What you are describing is of interest to me and, yes, I'd like to try it.

Thanks, Jim.
 

Thread Starter

JimStokes

Joined Oct 25, 2015
38
I got the TIP32C to work. Thanks for correcting my dumb mistake.

Now, I can run the three fans in parallel off of the collector and it works fine. Now just for installing a switch for manually adjusting speed. I tried a 10ohm resistor between the collector and the fans and it worked, but got really hot fast. I also think that the 10ohm resistor actually slows the speed too much. I look forward to hearing your suggestion AnalogKid.

Thanks, Jim
 

AnalogKid

Joined Aug 1, 2013
10,987
Note that this is a first-order approximation, and the exact performance will be a bit different.

Each fan has a rated voltage and current.
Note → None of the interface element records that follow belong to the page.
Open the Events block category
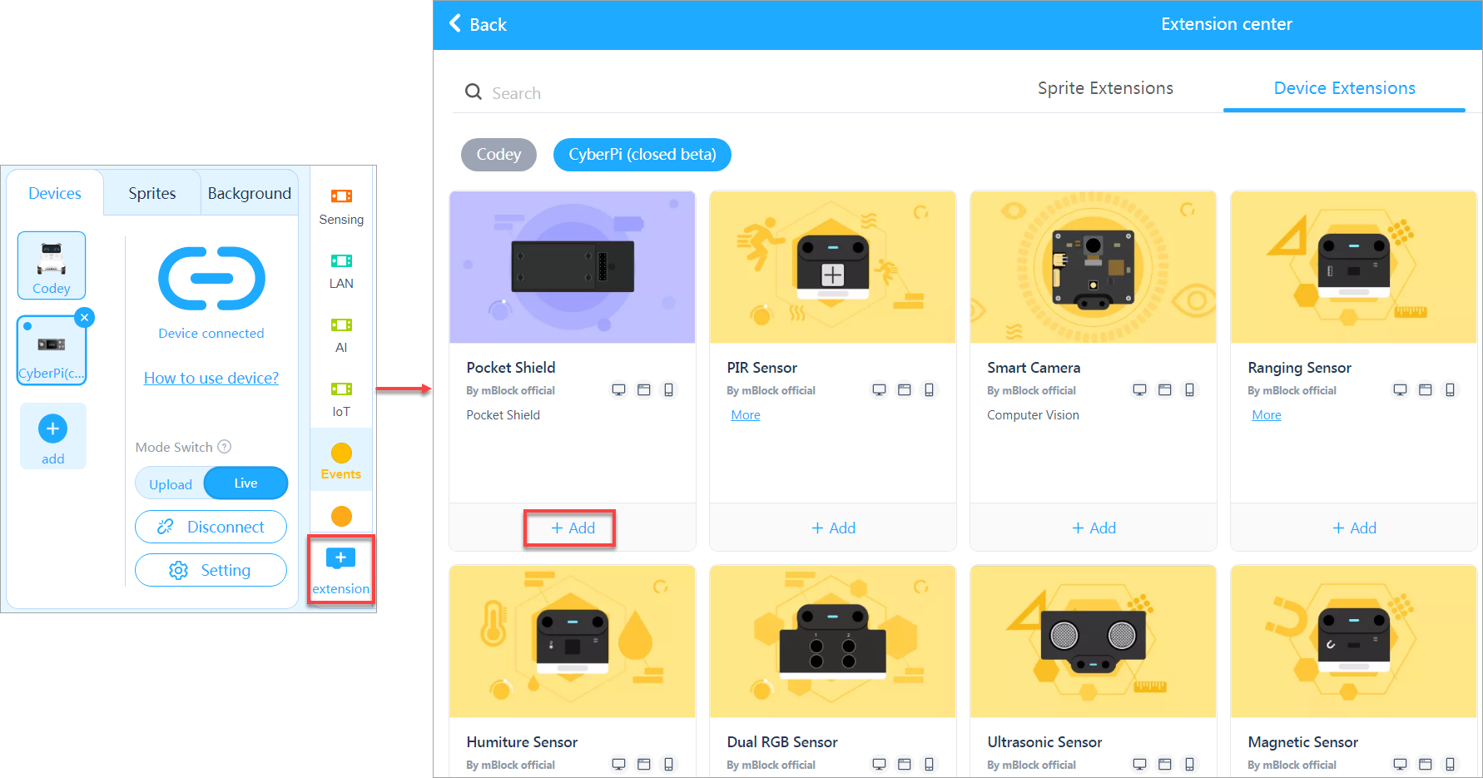The height and width of the screenshot is (778, 1483). pos(341,461)
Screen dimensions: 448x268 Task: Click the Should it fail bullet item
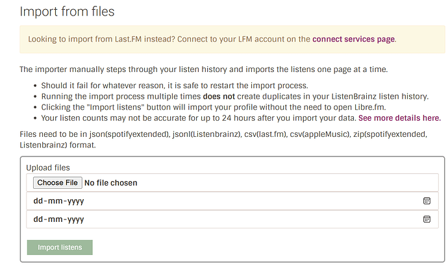point(175,86)
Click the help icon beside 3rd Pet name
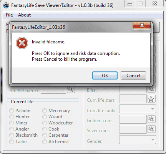This screenshot has width=166, height=154. (71, 89)
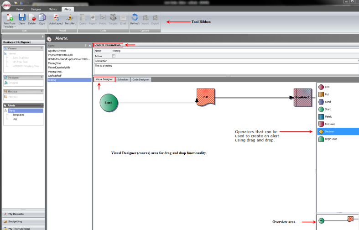
Task: Click the Name input field
Action: tap(228, 51)
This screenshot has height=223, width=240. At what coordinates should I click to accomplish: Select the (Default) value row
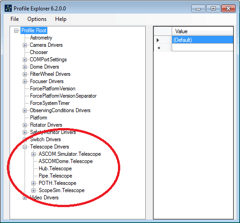[x=202, y=40]
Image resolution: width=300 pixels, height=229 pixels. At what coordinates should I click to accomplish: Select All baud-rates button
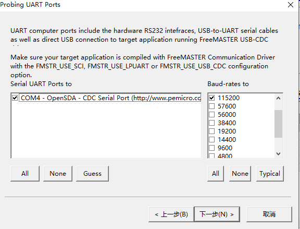tap(216, 174)
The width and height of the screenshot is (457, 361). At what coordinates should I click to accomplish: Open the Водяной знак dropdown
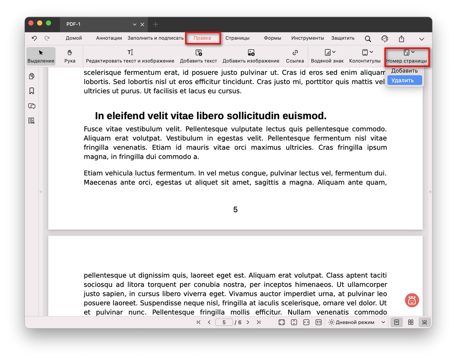coord(327,56)
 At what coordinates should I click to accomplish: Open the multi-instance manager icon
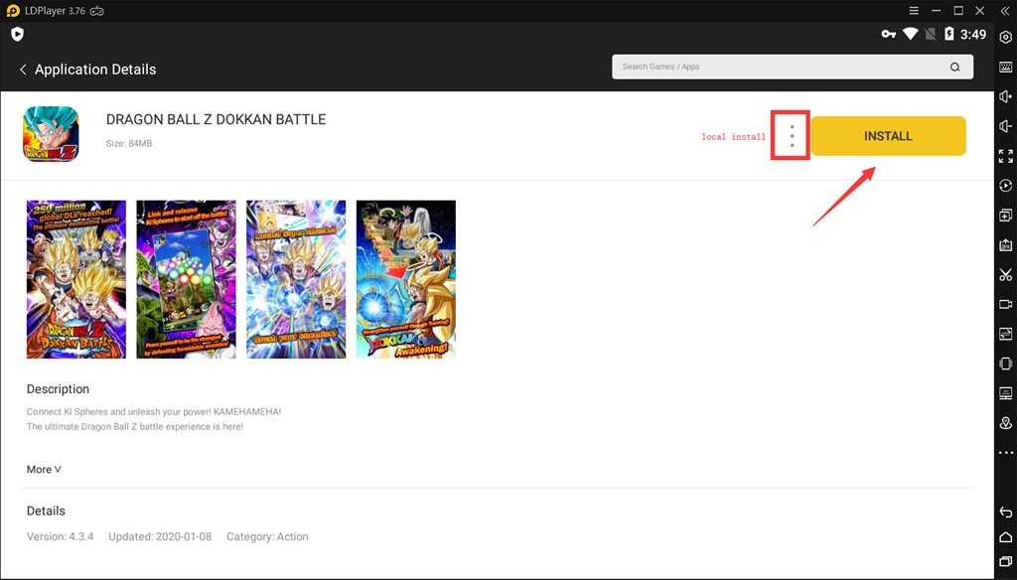pos(1005,215)
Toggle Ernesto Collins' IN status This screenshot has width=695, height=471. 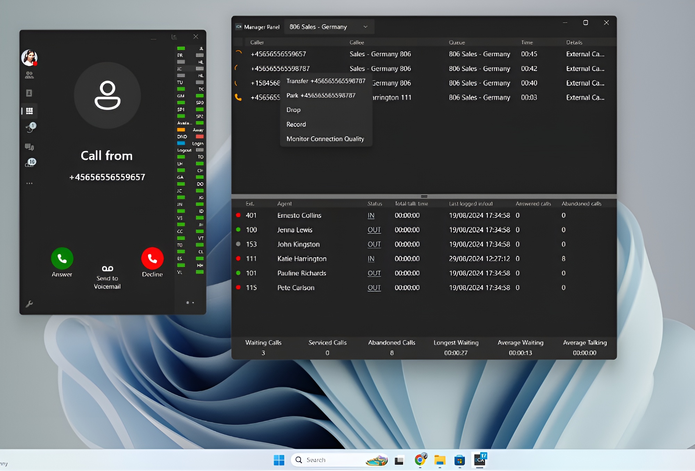click(371, 216)
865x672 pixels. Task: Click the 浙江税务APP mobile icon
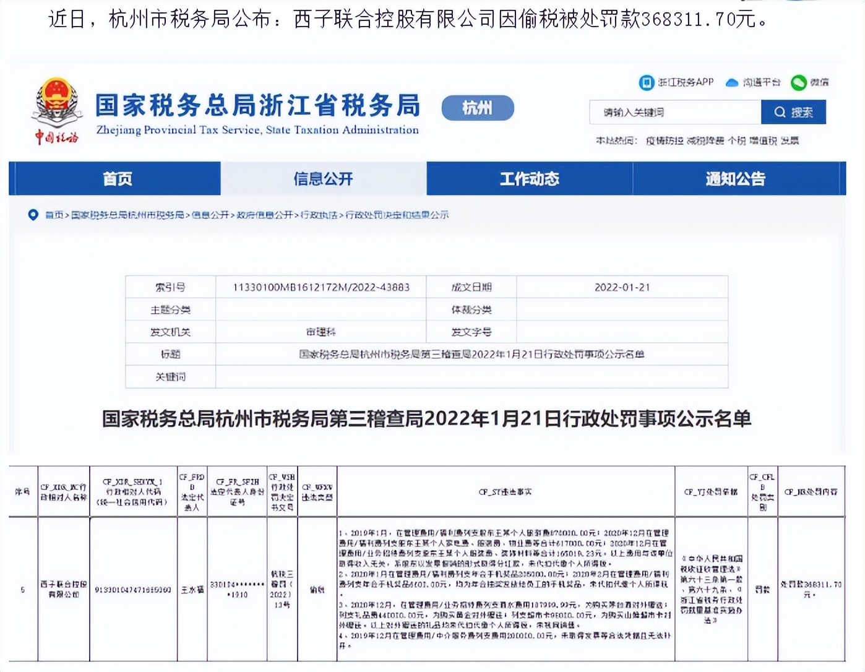[647, 82]
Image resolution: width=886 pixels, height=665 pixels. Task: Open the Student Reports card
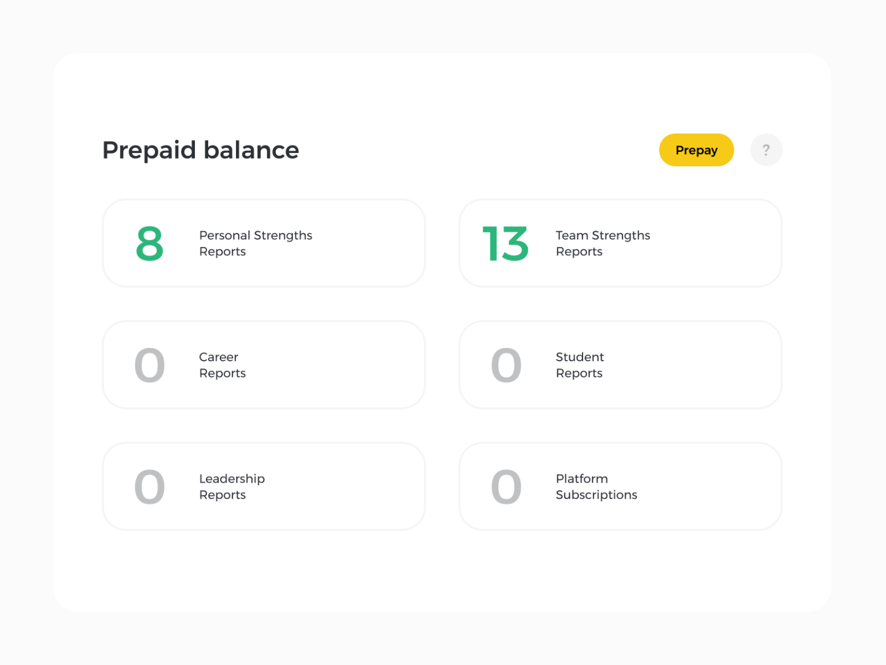point(620,365)
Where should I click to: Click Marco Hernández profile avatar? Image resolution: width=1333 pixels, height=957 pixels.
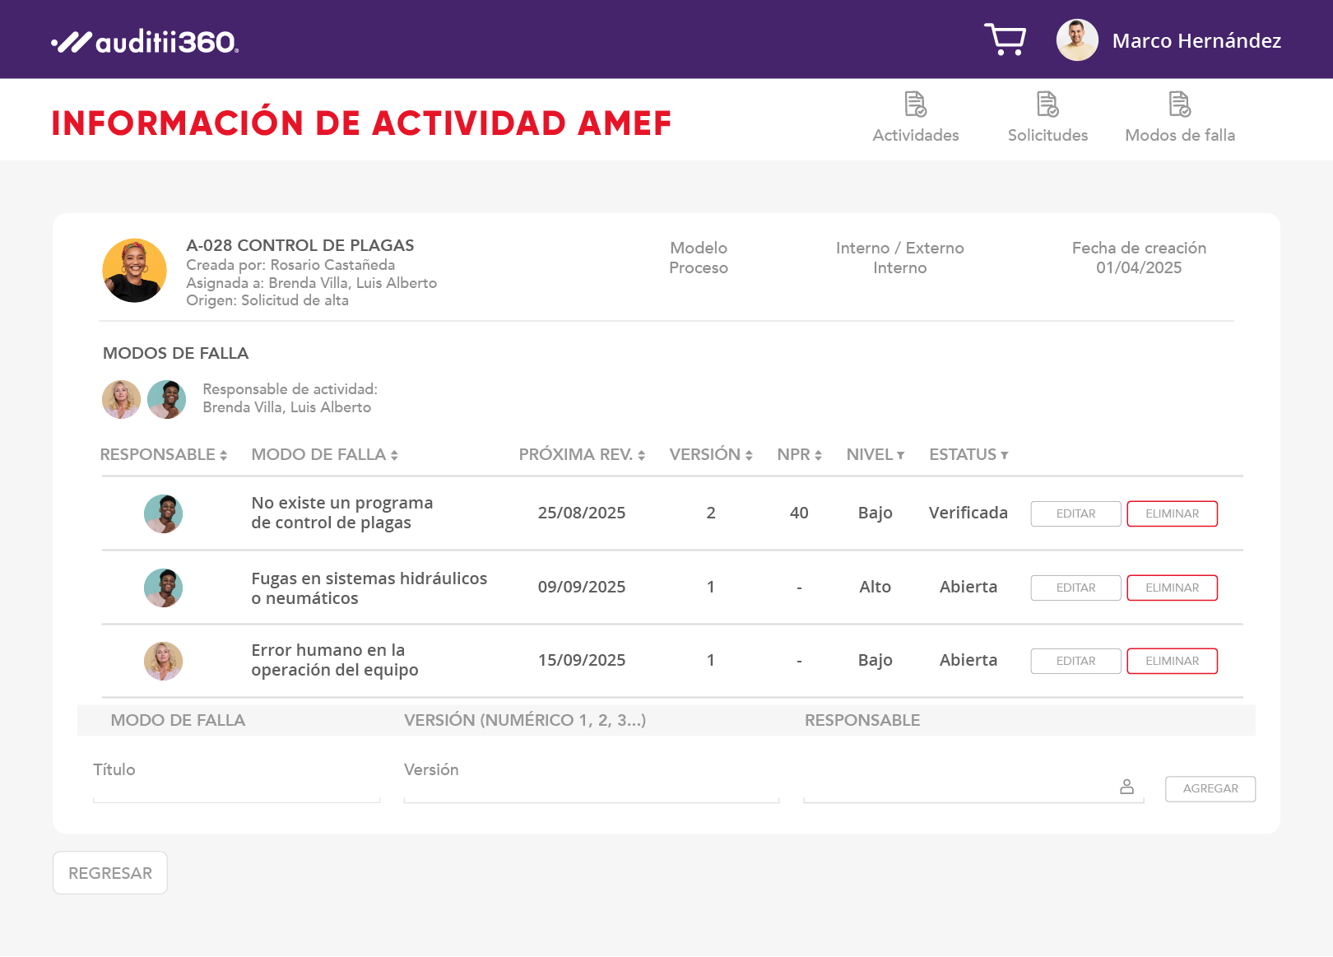point(1077,40)
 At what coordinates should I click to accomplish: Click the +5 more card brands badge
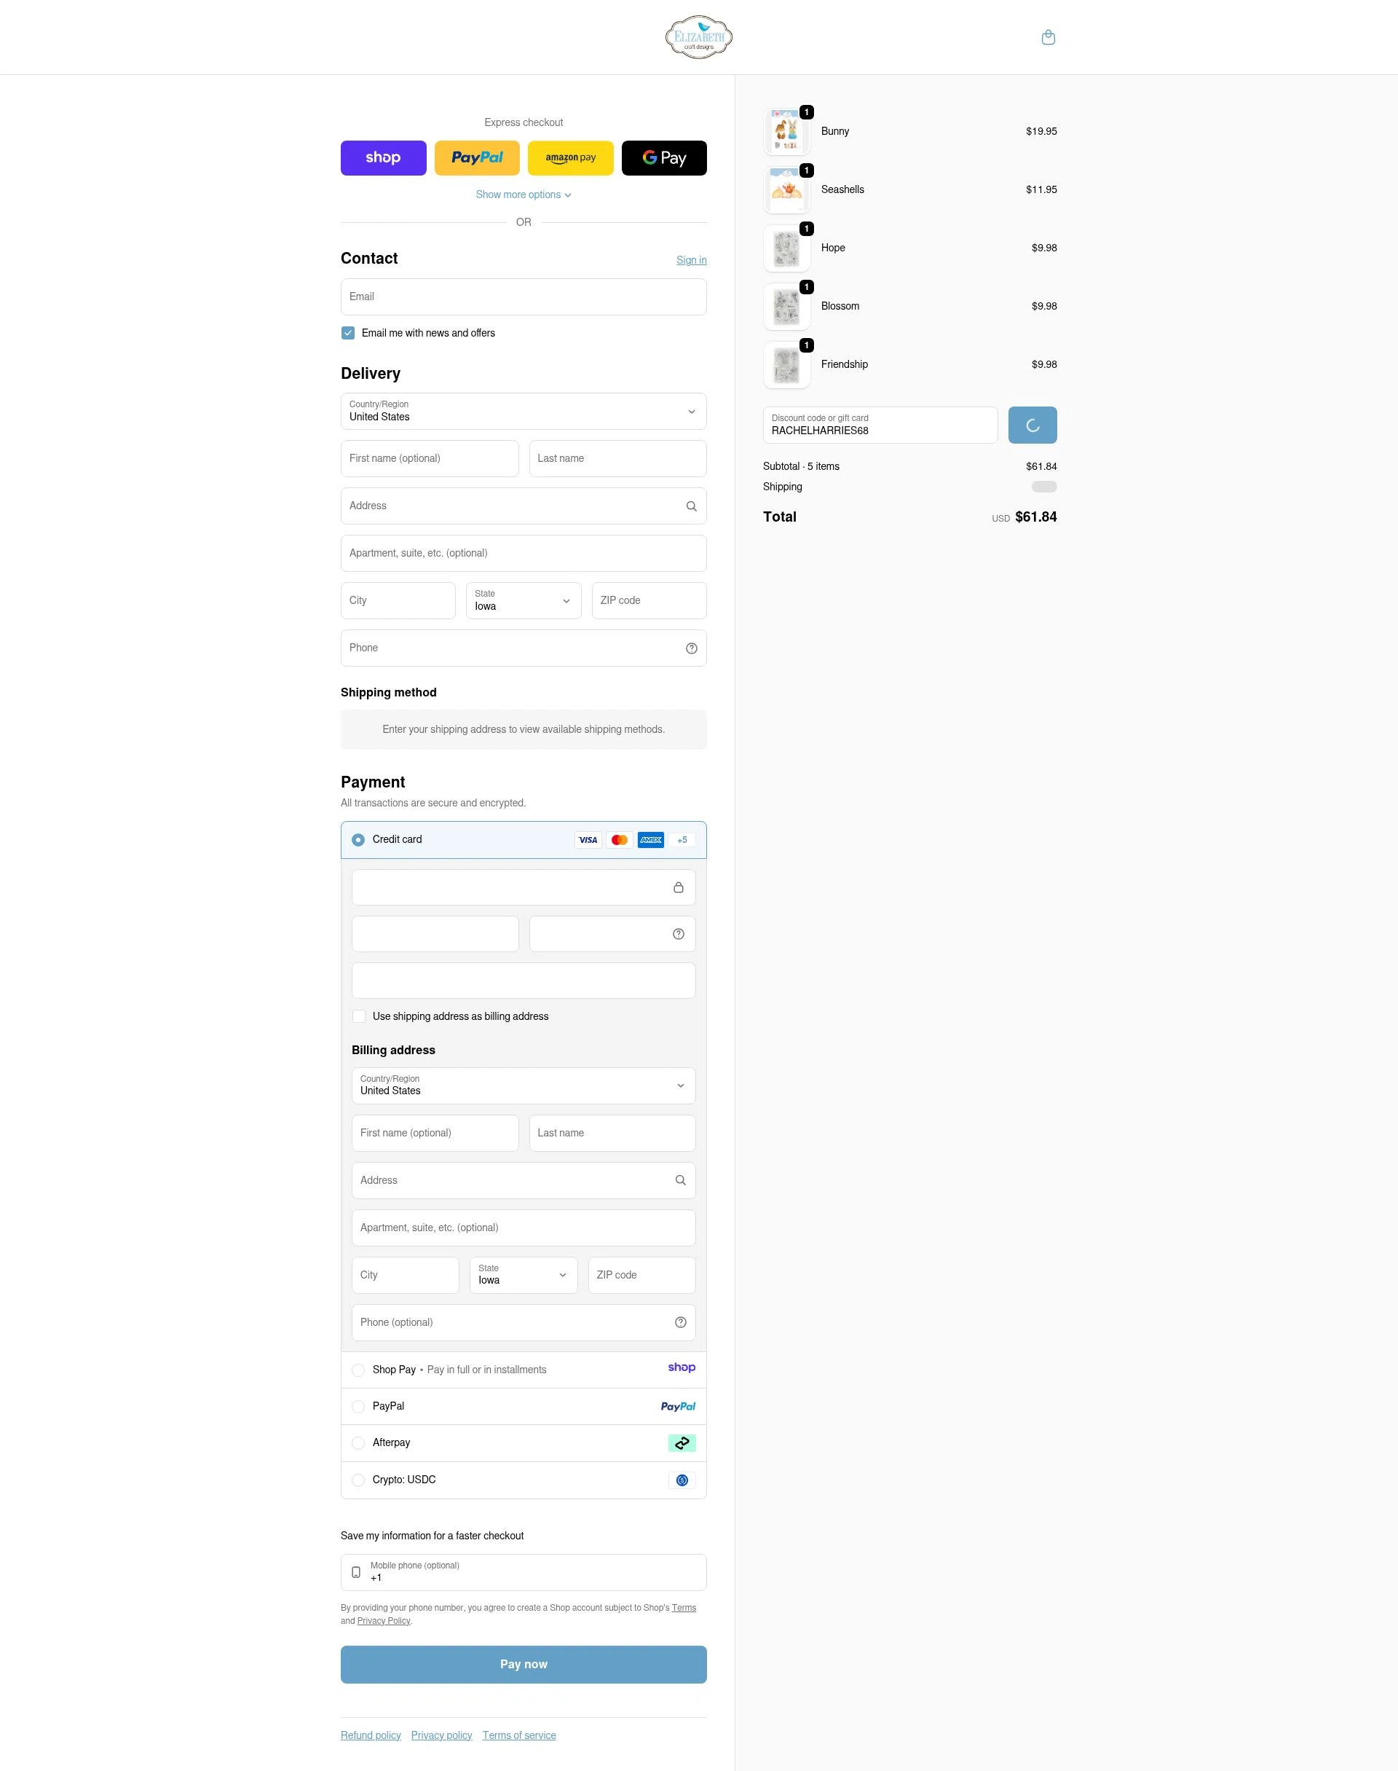click(x=682, y=840)
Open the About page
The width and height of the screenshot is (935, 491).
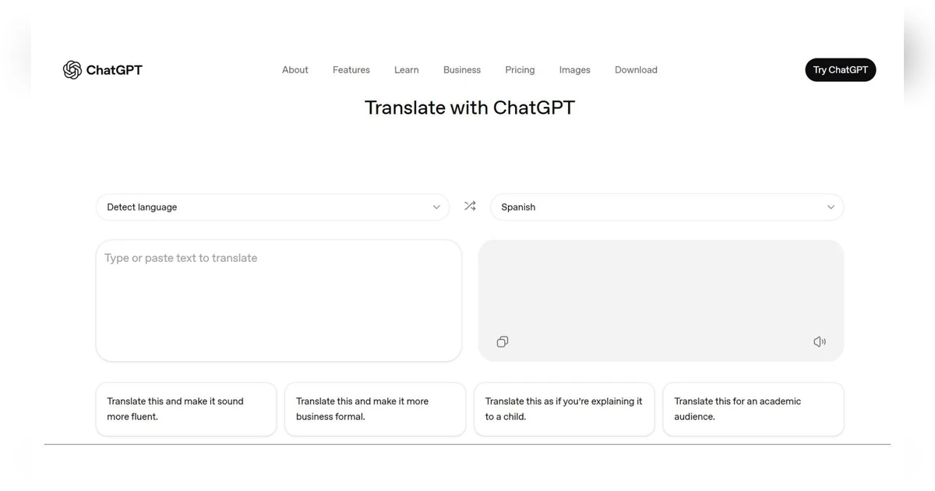click(295, 69)
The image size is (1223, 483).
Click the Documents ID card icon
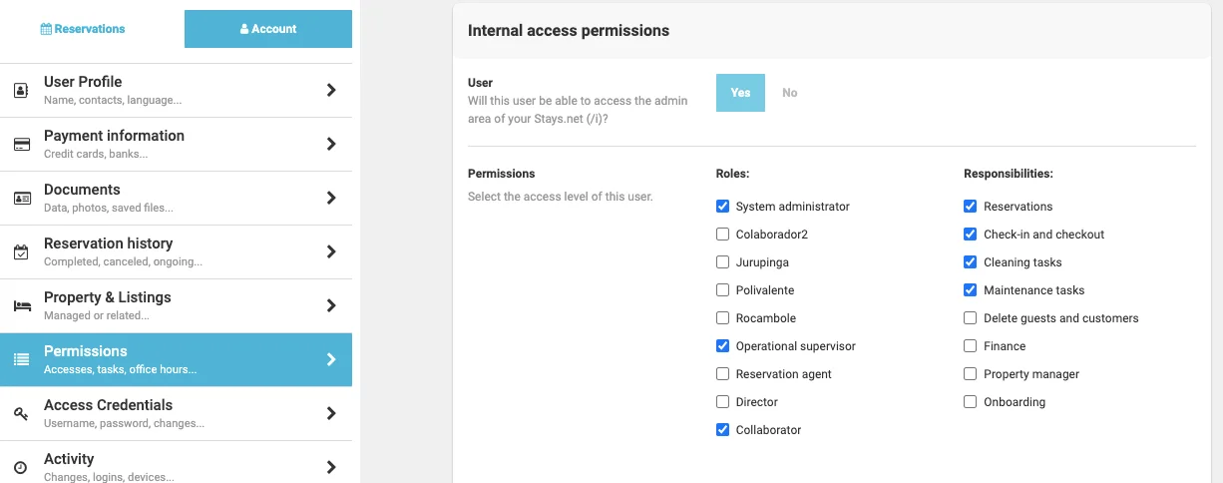point(21,199)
With Ohm's Law this gives an equivalent resistance. Divided by 3 equals the equivalent resistance of three identical fans in parallel. A resistor of the same value in series with the group of fans will cut the fan voltage approximately in half. The power in the resistor is Vsquared/R, where V is approx. 6 V. This gives the power dissipated in the resistor. You want to use a resistor rated for at least twice as much. In reality this will drop the fan speed by more than 50%, but it is a starting point. Using similar arithmetic you can select resistors for other fractional fan speeds. Most BLDC fans do not like to run at less than 50% or their rated voltage, and many that will run at 50% won't start at the low voltage.

Also, there should be a resistor in series with the base of the TIP32 to limit the base current to something the opamp can handle. With your circuit the opamp is basically running into a short circuit to the + battery, and its internal current limiting is preventing it from dying.

ak
 

wayneh

Joined Sep 9, 2010
17,496
Great to hear you're making good progress. Speed control might be accomplished with an LM317 to control the voltage supplied to the TIP 32 and fans, to reduce it from 12V down to 6V or so. You can control the minimum voltage by using a proper arrangement of a pot and an external resistor. The fans take ~1A at full power, right?
 

Thread Starter

JimStokes

Joined Oct 25, 2015
38
Great to hear you're making good progress. Speed control might be accomplished with an LM317 to control the voltage supplied to the TIP 32 and fans, to reduce it from 12V down to 6V or so. You can control the minimum voltage by using a proper arrangement of a pot and an external resistor. The fans take ~1A at full power, right?
According to the specs, the fans take 0.2A each. I am assuming 0.6A together.
  • Rating: 12VDC
  • Current: 0.2 Amps
  • Power: 2.4 W
  • Bearing: Sleeve
  • Speed: 2700 RPM
  • Noise: 29.8 dBA
  • Max Air: 37 CFM
  • Max Pressure: 3.24 mmH2O
  • Temperature: -10 to +70 C
  • Hours: 20000-30000
 

AnalogKid

Joined Aug 1, 2013
10,987
So one point on the fan-equivalent-resistance curve is 60 ohms at 12 V. If you have a variable DC supply and a VOM, connect the fan to 6.0 V and measure the current. This will give a 2nd point, and a linear approximation between them will work well for determining the details of the design.